Display every line of the data below that contains the string "dimensions". The match is case-sensitive.
- - - - -
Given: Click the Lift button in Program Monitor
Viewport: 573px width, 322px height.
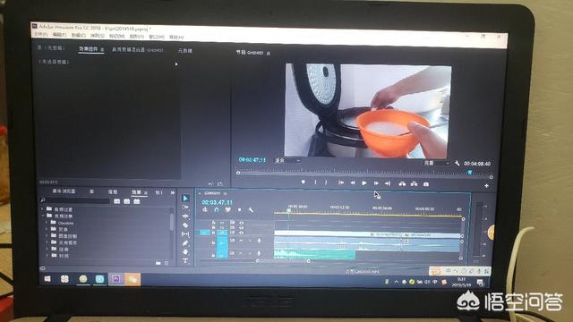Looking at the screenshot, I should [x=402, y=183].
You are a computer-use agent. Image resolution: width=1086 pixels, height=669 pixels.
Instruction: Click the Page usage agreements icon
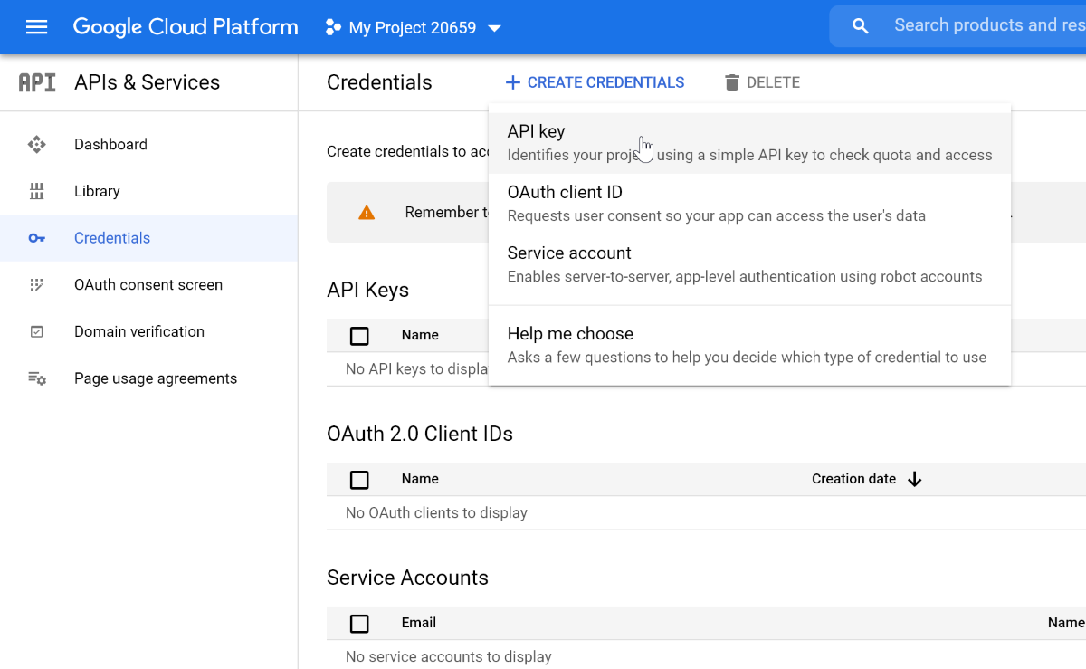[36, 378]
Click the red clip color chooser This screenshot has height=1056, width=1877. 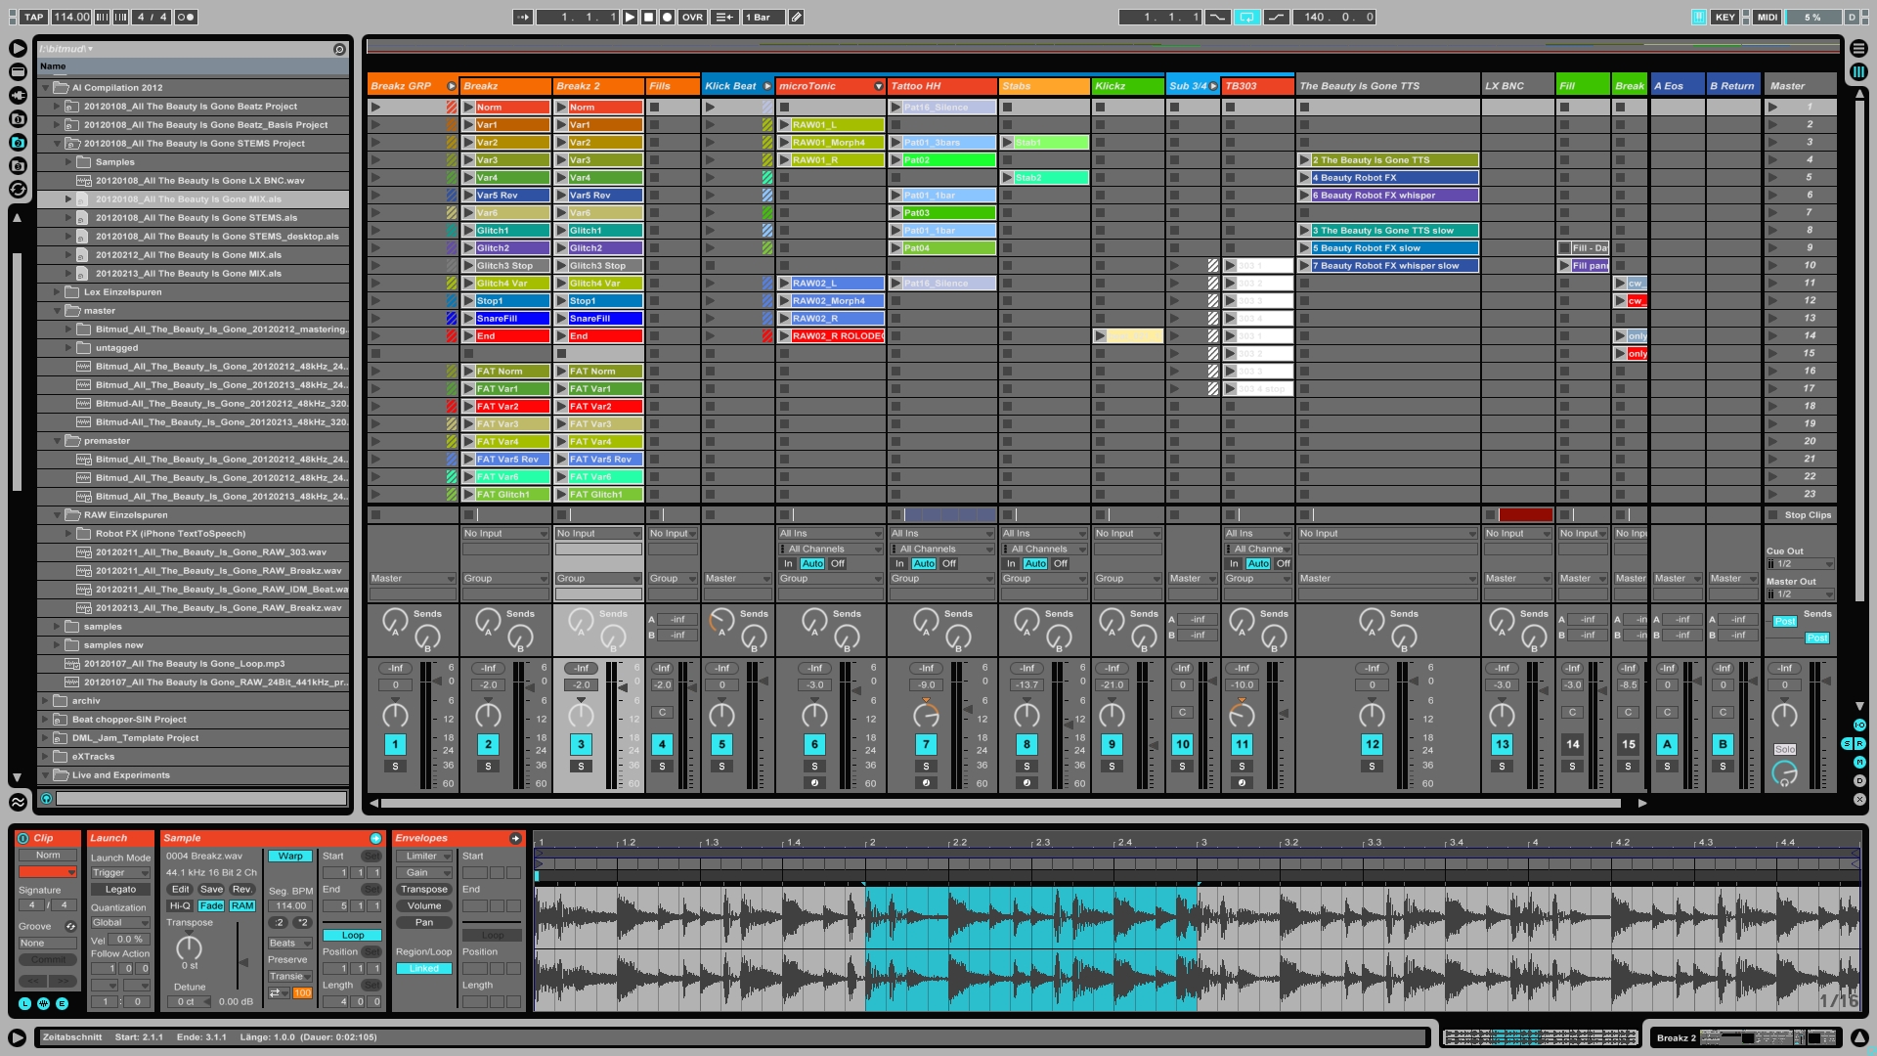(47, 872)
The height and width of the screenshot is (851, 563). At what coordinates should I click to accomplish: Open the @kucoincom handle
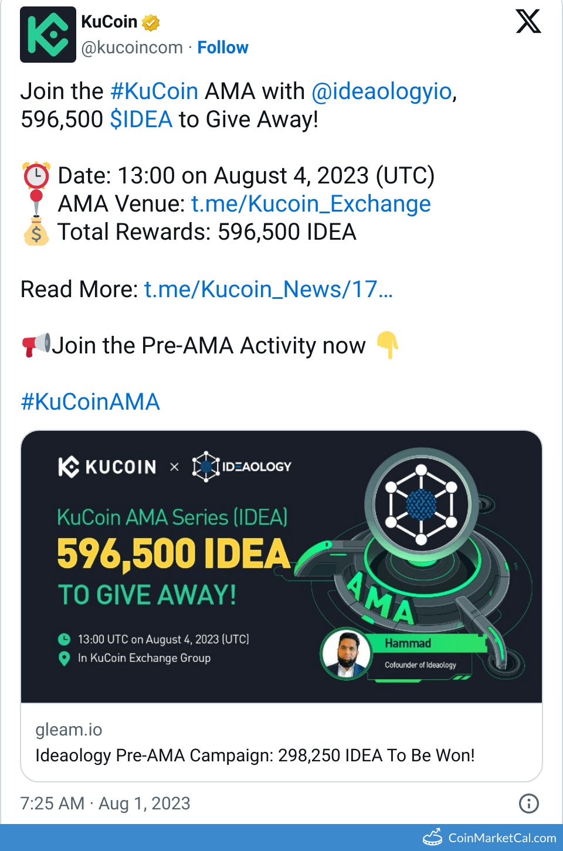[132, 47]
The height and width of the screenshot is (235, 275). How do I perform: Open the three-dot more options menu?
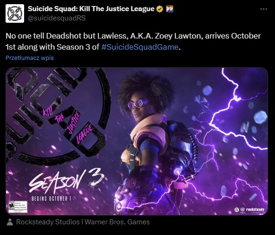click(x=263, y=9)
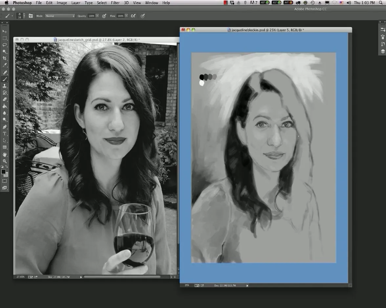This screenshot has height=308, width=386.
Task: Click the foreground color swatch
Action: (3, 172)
- - - - -
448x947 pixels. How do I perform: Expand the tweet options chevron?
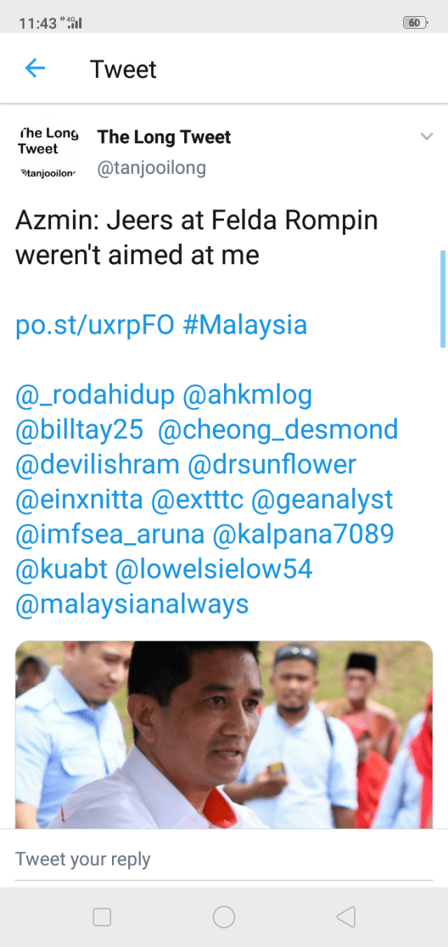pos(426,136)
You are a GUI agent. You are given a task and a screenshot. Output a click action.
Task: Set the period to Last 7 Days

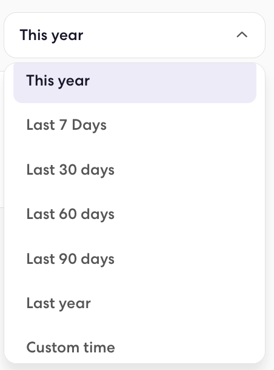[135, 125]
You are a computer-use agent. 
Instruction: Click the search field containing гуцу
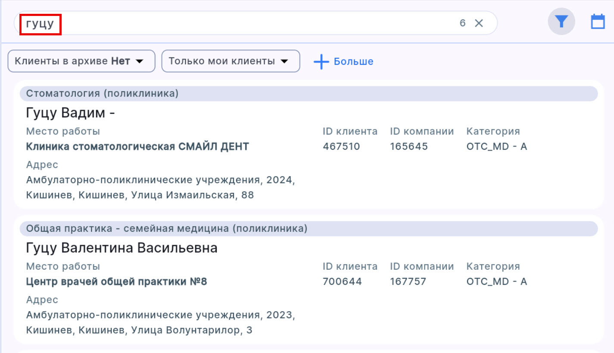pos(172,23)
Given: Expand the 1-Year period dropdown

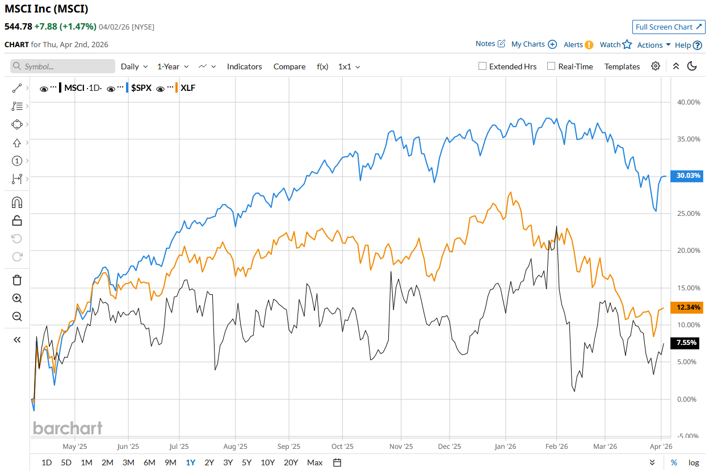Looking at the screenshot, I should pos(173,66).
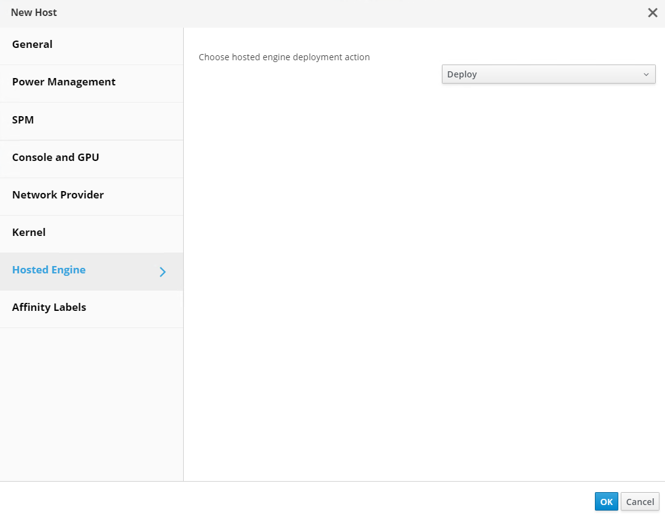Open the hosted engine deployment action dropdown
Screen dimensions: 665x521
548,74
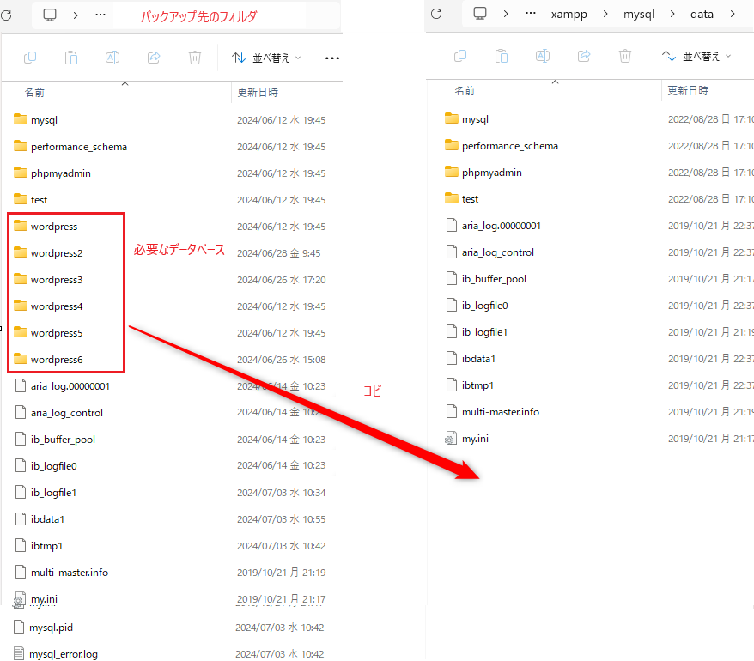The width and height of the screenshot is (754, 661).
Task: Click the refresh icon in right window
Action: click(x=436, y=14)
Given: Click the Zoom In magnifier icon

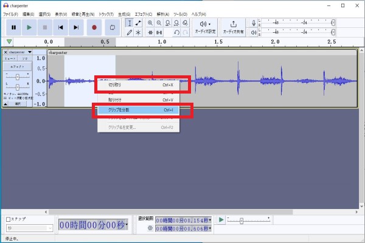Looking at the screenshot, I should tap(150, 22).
- - - - -
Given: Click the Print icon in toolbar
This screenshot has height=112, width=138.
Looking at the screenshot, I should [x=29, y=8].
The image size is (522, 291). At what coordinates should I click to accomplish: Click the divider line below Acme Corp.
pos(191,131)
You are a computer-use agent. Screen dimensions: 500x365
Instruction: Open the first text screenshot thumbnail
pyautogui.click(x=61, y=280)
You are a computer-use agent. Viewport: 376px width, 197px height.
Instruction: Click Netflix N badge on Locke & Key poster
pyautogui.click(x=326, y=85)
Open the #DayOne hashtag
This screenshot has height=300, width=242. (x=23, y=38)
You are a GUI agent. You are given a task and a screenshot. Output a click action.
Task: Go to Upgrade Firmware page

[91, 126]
- - - - -
### SOLUTION TO THE PROBLEM
Screen dimensions: 665x521
You are a computer-use agent. Screen dimensions: 500x365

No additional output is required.